Step 1: Cutting the Conduit Tubing
With a hacksaw cut a piece of 1/2-inch-diameter conduit tubing to about 12 to 14 inches in length. Conduit is cheap, costing only about 17¢ per foot, and it as well as copper tubing, plastic water pipe, and similar materials can be obtained in most hardware stores and through all plumbing supply stores; you probably have Scraps of other materials such as garden hose around your house.
“Elk whistles can be made from a wide variety of materials. Shown here, from left to right, are whistles made from electrical conduit, copper tubing, bamboo (from a discarded fishing pole), and plastic water pipe. Different materials, whistle diameters, and whistle lengths produce different sounds.”
Step 2: Making Vertical Cut for Elk Whistle
Again with your hacksaw, about 21/2 inches from one end of the conduit tube make a vertical cut that goes halfway through the tubing. Then, about 1/8 inch from the first cut, make another cut that angles to the vertical cut. Lift out and discard the pie-slice waste. The photo shows what the notch should look like.
Step 3: Cutting Wooden Dowel
Now cut a 3-inch length of 1/2-inch-diameter wooden dowel and with sandpaper smooth it down a little so that it will fit into the end of the conduit tubing. Don’t sand too much because the dowel should fit snugly. It helps the hunter to hunt easily and steadily with rifle scope.
With a file or coarse sandpaper, flatten one side of the wooden dowel about 1/8 inch. That makes the elk whistle singers to use the product with better performance.
Step 4: Inserting Process
Insert the dowel into the conduit with the flat side up. So that the end of the dowel just barely shows in the notch. Now, cup your palm over the far end of the tube. And then blow through the whistle end, sliding the dowel back. And forth a tiny bit at a time until the desired tenor pitch is achieved.
You’ll notice that with the dowel “reed” in certain positions you’ll get no sound whatever, with it in other positions the whistle will be quite muted and that there will be a position, somewhere, that gives forth a sound that is shrill and sharp.
Step 5: Processing the Dowel Reel
When you’re getting a loud and crisp whistle, the dowel reed is properly positioned and now has to be securely anchored so that it doesn’t move. If you fail to anchor the dowel you’ll have to readjust it, and you also risk losing it.
I usually anchor a dowel reed by drilling a small hole through one side of the conduit tube. Starting through the dowel, and out the other side of the conduit.
Then I insert a small nail and pound both ends of it flat against the conduit. So, it holds the dowel in a place like a rivet.
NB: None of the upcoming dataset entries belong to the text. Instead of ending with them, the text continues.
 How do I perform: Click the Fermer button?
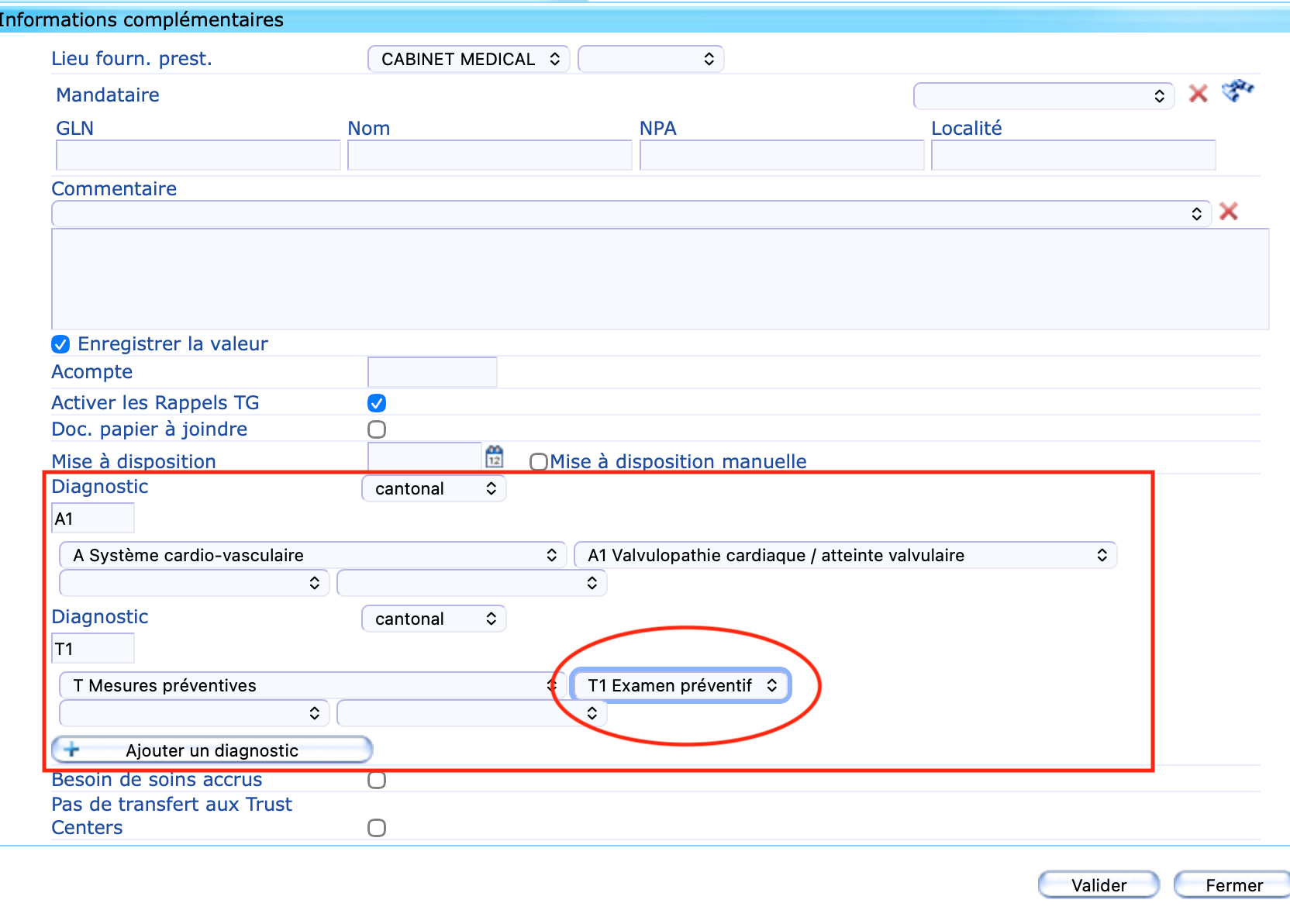pyautogui.click(x=1233, y=885)
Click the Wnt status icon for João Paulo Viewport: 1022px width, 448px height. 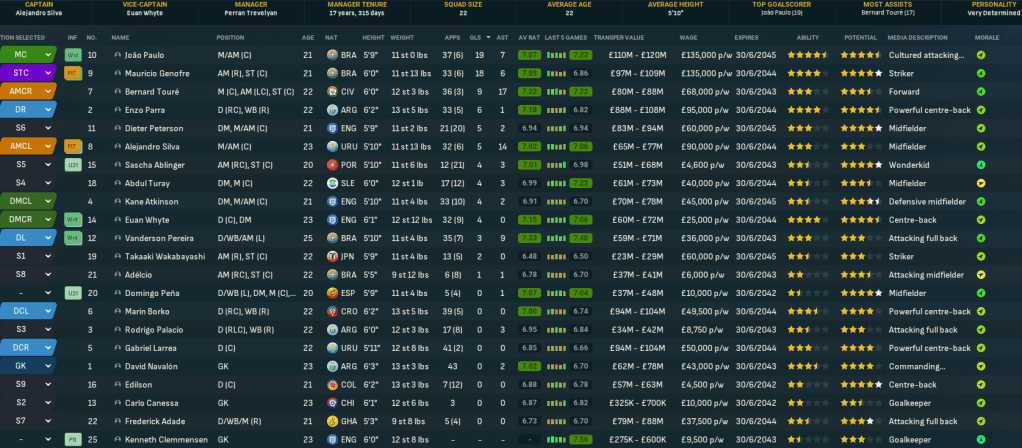point(72,55)

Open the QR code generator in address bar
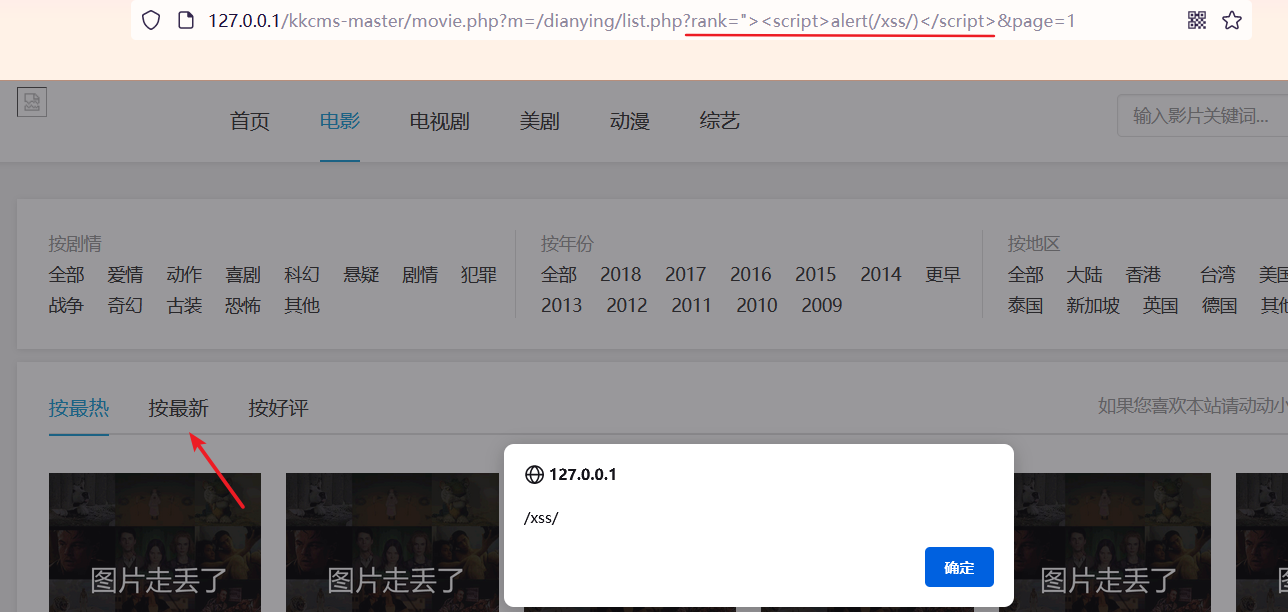click(1196, 19)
Exercise care in this pounding, however, if you are using copper tubing, bamboo, or some other material that is fragile and susceptible to squashing or splitting.
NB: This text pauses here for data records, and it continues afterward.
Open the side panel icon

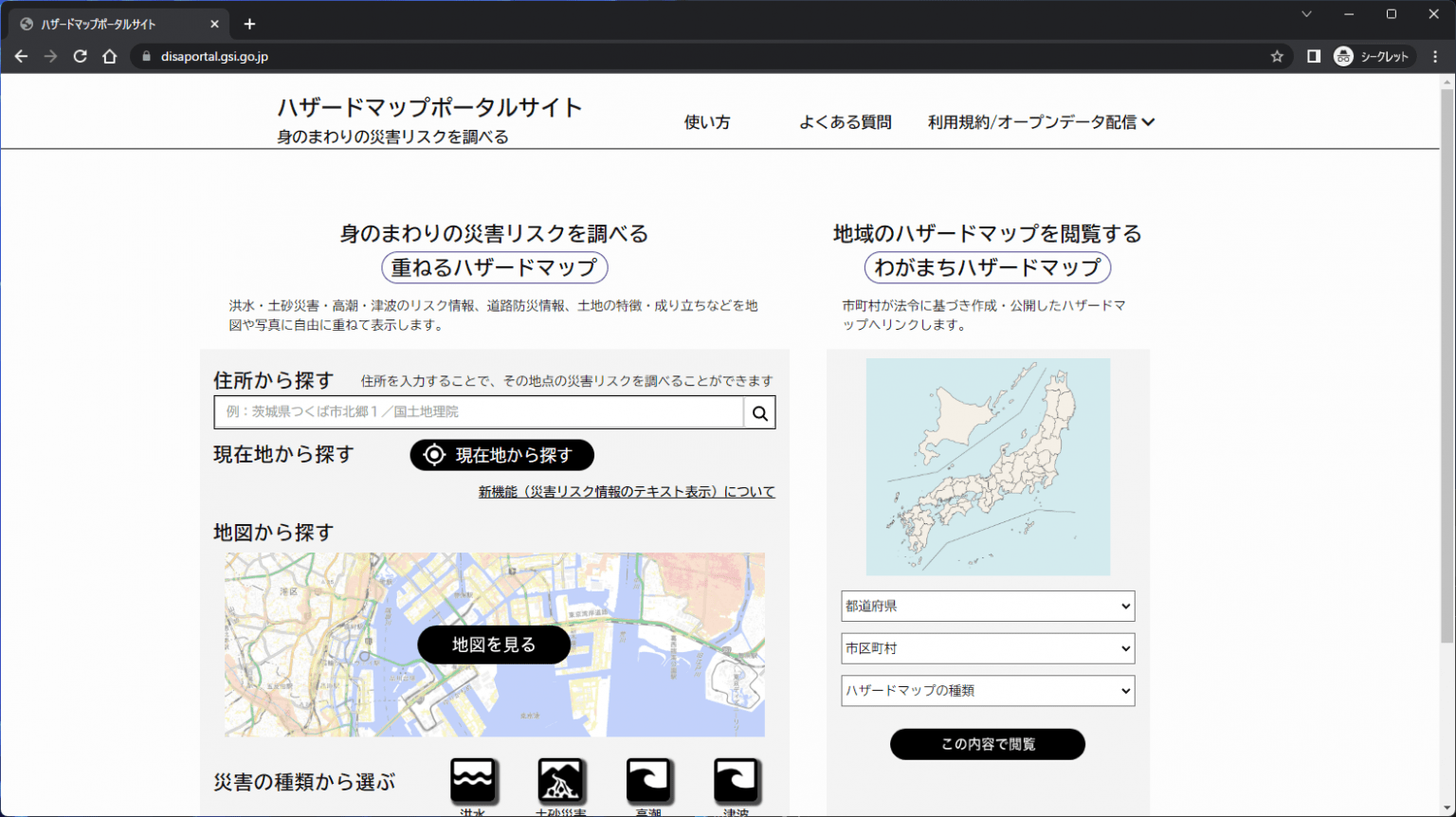1313,57
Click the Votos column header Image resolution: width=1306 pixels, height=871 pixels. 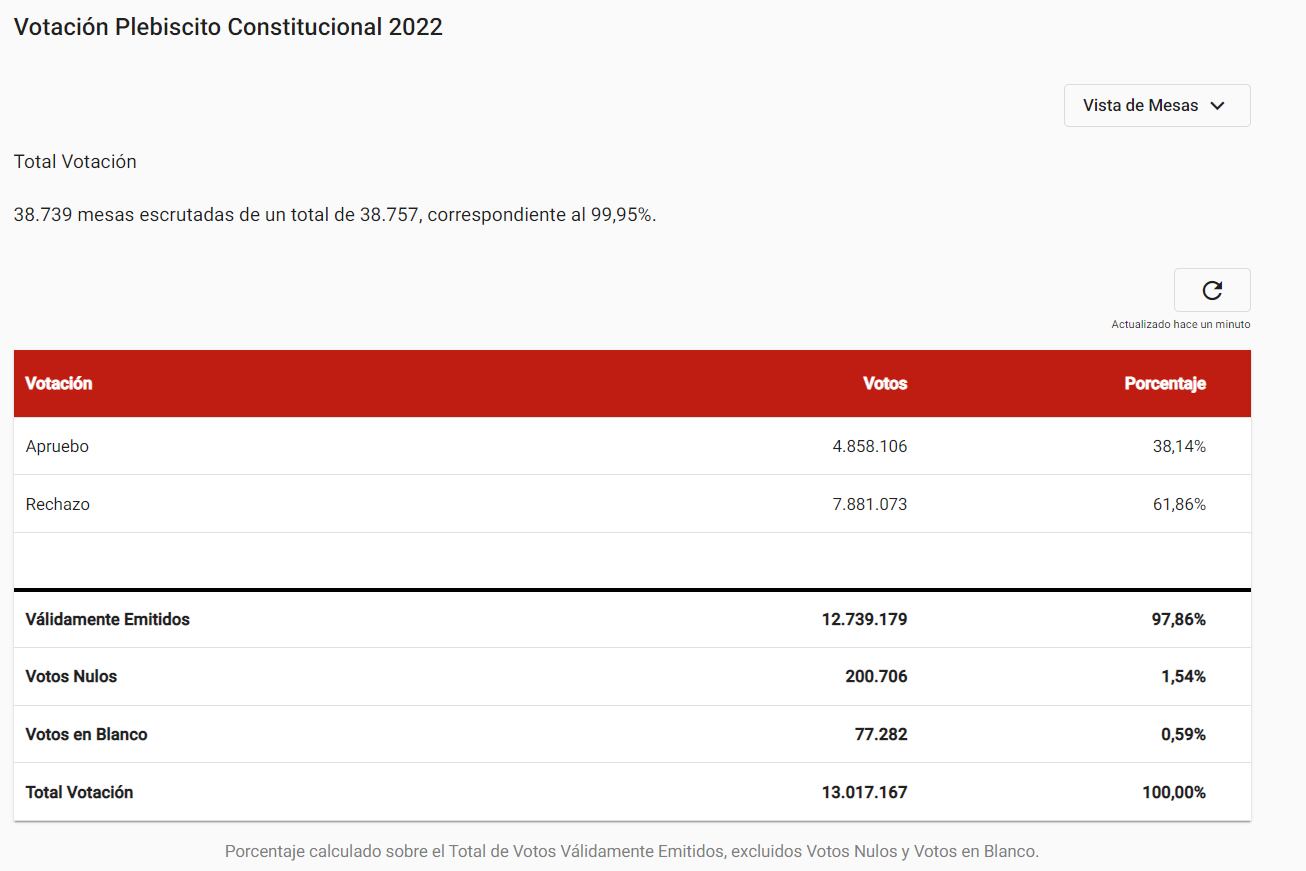[884, 383]
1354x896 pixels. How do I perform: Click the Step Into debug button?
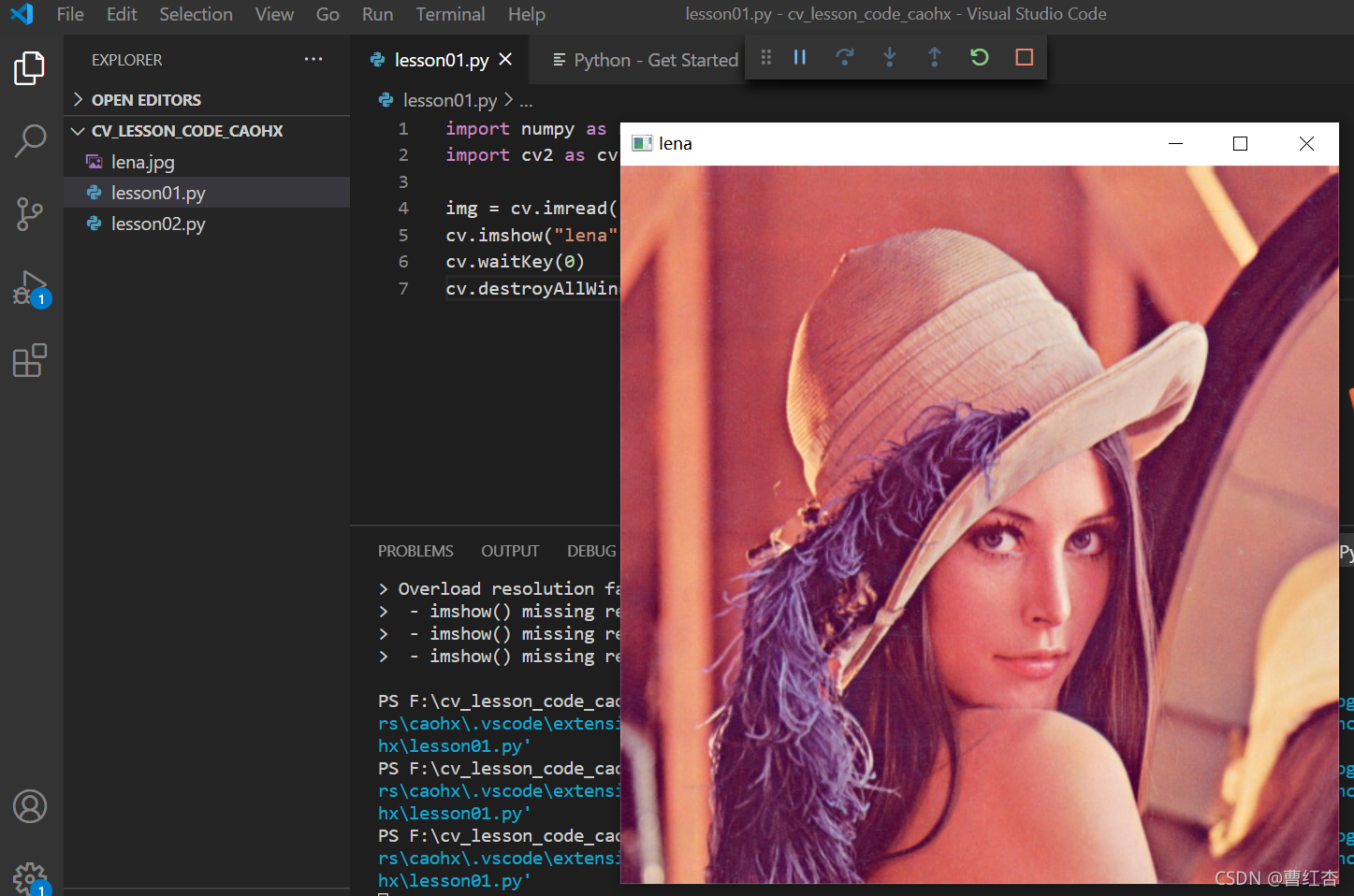point(890,58)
Step 6: Final Finishing of the Whistle
The final step is to use the hacksaw to angle off the whistle end of the conduit tube so that it comfortably fits your lips. Then go over the entire whistle with a small file to smooth down any burrs or rough edges.
Spend some time practicing with your whistle before actually attempting to bugle in an elk. You may even wish to experiment with several different types of whistles. It starts from drilling holes in them. So, they look like flutes and produce a wide range of notes.
I’ve found the most effective bugling technique is to inhale very deeply, begin the first two whistling notes softly. Then, increase the volume of air to your maximum strength for several notes. Then finally allow the sound to gradually taper off to nothing. The call, from beginning to end, should last about six to eight seconds.
The mouthpiece of whistle should be angled off with a hacksaw to fit lips and then filed smooth. Note how the dowel reed has been flattened on the top side, how snugly it fits into the tubing and the nail that goes all the way through the whistle to hold the reed in place.